§ Exercise objective
Set down all the records below, word for word.

§ Material for this task
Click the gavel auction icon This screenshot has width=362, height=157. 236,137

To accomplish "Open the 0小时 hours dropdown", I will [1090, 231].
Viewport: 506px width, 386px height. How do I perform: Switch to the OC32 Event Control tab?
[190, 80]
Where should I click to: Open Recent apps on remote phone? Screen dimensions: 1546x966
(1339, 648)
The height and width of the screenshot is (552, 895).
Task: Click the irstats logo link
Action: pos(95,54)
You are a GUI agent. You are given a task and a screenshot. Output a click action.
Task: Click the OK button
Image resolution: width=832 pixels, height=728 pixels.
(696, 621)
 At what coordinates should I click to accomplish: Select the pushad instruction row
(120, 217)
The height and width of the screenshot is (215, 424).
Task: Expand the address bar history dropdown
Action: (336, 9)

§ Exercise response
Click the gavel auction icon This screenshot has width=362, height=157. 236,137

To accomplish "Open the 0小时 hours dropdown", I will [1090, 231].
Viewport: 506px width, 386px height. How do I perform: Switch to the OC32 Event Control tab?
[190, 80]
Where should I click to: Open Recent apps on remote phone? Screen dimensions: 1546x966
(1339, 648)
The height and width of the screenshot is (552, 895).
Task: Click the irstats logo link
Action: pos(95,54)
You are a GUI agent. You are given a task and a screenshot. Output a click action.
Task: Click the OK button
Image resolution: width=832 pixels, height=728 pixels.
(696, 621)
 At what coordinates should I click to accomplish: Select the pushad instruction row
(120, 217)
The height and width of the screenshot is (215, 424).
Task: Expand the address bar history dropdown
Action: (336, 9)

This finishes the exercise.